When I first started on this journey, I was confident of only one thing: I would have a lot to learn. Needless to say, I wasn’t wrong. In fact, I was being too conservative in my estimation! Self-publishing is a wonderful, scary thing. I had, many years ago, discovered that the world of publishing had three routes to getting into print: finding a literary agent willing to take you on (along with your money) so that they might make a deal with a large publishing house, finding a small publishing house specialising in your favoured genre, or being suckered into “vanity publishing” (whereby your masterwork is printed and bound just as you’d wish, regardless of quality, errors or other blunders, and having the delightful task of hawking your published book to every bookshop you could get to, unless you wanted stacks of boxes of your book, unread by anybody). The one beauty of this was the simplicity of it. Today, things are nowhere near as simple.
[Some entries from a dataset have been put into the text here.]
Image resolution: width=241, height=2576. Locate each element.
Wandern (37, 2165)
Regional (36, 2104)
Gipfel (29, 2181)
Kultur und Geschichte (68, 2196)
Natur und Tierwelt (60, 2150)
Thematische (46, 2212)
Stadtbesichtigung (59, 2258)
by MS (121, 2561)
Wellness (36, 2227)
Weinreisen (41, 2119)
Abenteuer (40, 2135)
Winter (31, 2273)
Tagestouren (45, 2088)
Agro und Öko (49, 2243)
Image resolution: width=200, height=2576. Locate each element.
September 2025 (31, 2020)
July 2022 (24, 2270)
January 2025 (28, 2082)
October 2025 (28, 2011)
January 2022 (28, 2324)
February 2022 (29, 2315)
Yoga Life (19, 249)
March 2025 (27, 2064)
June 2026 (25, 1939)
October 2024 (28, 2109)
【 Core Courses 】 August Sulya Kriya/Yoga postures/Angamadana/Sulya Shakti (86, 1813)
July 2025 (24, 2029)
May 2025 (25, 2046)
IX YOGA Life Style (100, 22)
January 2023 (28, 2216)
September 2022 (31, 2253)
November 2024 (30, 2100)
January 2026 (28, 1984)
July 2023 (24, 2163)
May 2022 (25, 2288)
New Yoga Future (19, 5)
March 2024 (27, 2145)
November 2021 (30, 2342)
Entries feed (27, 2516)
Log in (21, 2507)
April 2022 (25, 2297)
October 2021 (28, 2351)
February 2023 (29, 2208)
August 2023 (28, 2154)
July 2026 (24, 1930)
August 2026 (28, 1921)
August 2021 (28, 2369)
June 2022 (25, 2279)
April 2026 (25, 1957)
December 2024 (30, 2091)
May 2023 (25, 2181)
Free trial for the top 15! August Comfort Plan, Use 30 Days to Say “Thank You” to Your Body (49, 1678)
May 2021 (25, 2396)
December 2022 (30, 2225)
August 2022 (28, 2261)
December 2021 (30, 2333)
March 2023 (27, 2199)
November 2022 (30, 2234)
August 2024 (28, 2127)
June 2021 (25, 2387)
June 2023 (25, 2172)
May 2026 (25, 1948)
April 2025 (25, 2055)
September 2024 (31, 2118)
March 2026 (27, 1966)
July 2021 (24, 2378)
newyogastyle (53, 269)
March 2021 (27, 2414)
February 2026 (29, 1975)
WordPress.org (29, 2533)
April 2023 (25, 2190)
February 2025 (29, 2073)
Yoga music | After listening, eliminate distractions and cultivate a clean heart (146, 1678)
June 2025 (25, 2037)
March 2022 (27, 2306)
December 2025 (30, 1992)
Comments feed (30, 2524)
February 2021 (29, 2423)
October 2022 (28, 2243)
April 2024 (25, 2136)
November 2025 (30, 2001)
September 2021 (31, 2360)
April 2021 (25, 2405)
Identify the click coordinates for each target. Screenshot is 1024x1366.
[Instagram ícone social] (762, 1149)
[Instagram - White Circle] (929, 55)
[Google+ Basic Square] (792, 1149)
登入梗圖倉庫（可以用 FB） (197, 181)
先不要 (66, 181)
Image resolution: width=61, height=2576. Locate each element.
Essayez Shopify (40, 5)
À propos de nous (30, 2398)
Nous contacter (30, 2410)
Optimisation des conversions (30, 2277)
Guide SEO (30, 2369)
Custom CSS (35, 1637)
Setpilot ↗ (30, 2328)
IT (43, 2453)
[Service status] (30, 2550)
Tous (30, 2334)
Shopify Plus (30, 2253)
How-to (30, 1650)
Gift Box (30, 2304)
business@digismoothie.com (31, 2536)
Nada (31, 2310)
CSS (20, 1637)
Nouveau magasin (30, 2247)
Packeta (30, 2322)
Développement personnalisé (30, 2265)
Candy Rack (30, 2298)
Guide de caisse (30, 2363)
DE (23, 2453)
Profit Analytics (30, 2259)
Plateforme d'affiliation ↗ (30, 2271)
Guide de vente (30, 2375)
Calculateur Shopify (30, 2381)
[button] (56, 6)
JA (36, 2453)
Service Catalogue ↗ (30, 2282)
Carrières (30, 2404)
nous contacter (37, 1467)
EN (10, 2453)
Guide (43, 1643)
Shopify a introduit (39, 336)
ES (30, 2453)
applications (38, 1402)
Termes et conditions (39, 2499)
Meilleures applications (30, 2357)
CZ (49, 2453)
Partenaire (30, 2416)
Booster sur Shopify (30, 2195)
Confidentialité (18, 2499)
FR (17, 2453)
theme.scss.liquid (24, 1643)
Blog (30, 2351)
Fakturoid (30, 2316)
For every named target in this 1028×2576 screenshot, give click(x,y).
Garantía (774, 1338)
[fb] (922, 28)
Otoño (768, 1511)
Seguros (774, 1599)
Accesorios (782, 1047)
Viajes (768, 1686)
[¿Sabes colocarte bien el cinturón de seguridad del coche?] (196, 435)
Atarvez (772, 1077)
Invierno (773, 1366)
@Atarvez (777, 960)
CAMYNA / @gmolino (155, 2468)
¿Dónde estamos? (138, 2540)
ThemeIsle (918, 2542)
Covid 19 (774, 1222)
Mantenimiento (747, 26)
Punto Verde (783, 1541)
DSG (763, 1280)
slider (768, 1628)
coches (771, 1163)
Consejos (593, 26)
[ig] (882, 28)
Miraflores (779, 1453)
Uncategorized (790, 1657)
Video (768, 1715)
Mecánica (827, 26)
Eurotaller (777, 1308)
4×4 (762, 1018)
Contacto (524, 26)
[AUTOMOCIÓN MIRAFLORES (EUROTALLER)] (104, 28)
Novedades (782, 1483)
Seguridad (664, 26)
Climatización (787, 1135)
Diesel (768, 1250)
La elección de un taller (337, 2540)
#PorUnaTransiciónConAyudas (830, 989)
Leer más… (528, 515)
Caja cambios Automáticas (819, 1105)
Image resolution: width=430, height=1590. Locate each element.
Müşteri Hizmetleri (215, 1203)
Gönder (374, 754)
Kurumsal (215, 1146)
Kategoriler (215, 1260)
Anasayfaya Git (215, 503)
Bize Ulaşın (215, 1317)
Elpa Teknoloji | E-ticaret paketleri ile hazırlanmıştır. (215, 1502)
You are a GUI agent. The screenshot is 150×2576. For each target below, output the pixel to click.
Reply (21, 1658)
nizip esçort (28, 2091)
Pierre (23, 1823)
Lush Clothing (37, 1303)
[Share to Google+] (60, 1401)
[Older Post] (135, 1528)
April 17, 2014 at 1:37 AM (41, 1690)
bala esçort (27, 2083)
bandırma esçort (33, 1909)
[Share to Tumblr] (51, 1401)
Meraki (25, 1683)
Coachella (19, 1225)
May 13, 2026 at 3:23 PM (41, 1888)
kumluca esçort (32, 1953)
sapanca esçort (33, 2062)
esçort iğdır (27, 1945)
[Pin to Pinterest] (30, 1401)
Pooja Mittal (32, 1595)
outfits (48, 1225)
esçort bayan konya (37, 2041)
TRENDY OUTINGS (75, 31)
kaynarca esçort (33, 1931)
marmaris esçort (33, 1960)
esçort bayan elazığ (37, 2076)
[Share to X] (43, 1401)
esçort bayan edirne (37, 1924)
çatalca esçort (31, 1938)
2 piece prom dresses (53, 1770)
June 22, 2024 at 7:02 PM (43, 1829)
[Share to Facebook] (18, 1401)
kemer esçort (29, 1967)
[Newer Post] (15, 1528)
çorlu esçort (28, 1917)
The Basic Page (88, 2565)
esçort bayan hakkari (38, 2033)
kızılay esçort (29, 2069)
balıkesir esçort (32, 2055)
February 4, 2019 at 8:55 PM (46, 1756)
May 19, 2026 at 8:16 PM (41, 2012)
Very recently, I had my first ever sale of priced ebook! It will sound silly but I was ecstatic and would have capered with joy if able. The ebook is self-published through Smashwords. They provide an excellent service, and I have no complaints. In fact, I consider myself immensely lucky to have found them first, before discovering the numerous alternatives. In a very short space of time, I have learnt that the service sites differ widely (and wildly, at times). They may shout about a “free service”, and provide just that, but the quality of that service is another matter. On just one issue, I have found that Smashwords is unusual. You can publish your ebook and offer it for free, in multiple formats that will serve the vast majority of eReaders. Some others will allow you just one format, or perhaps more than one as long as the prospective reader is willing to pay membership fees. Many will allow you to self-publish for free, but insist on you charging a minimum price for your ebook. There are several other factors, too.
Apart from these “free service” sites, there are publishers clamouring for submissions, allegedly. Some of these are seemingly legitimate, though I can’t vouch for any. They offer all that you could want, from editing, through proofreading to professional cover design. Of course, it all comes at a price, which varies considerably between publishers. Most of these are actually offering real, printed books. Some, if not most, of these publishers don’t print a quantity, however. They print on demand, when an order is received. It’s a very sensible concept, in many ways. The potential pitfalls, however, are that your book won’t appear on any book shop’s shelves, unless it’s second-hand, and just what happens if the company folds? You could find yourself with a pile of orders (let’s be optimistic) and no way to fill them! How so? Well, you’ll find that, as is commonplace with all self-publishing, you take on an enormous burden – marketing! You will lose a significant amount of writing time to publicise your book, creating promotions, giveaways, and various other devices to try to win an audience. Of course, you could pay another company to do all that for you, or the publisher (really more of a printer than a publisher) may offer the service for a hike in their fees.
There is, of course, still the option of finding, satisfying, and paying a literary agent to do it all for you – at least as far as getting published is concerned. And there are still traditional publishing houses, many of whom disguise themselves under the names of various less well known names. You will, naturally, still find the same old obstacles to dealing direct with these big publishers.
Having a publishing option sorted, you may want to recheck the terms and conditions, and any royalties arrangement. There are services out there where you will be expected to give them exclusive rights, which really isn’t a good idea. The amount of royalties offered varies widely, too. Be wary on this one! A service that has only just started up and hasn’t yet gotten a proven record of success could offer a high royalty rate, but then you may not sell anything through them. You also have to beware of things like transaction fees ns other ways to minimise what you actually receive! So, don’t sign over any rights and make sure that royalties are fair and that fees are minimal or non-existent.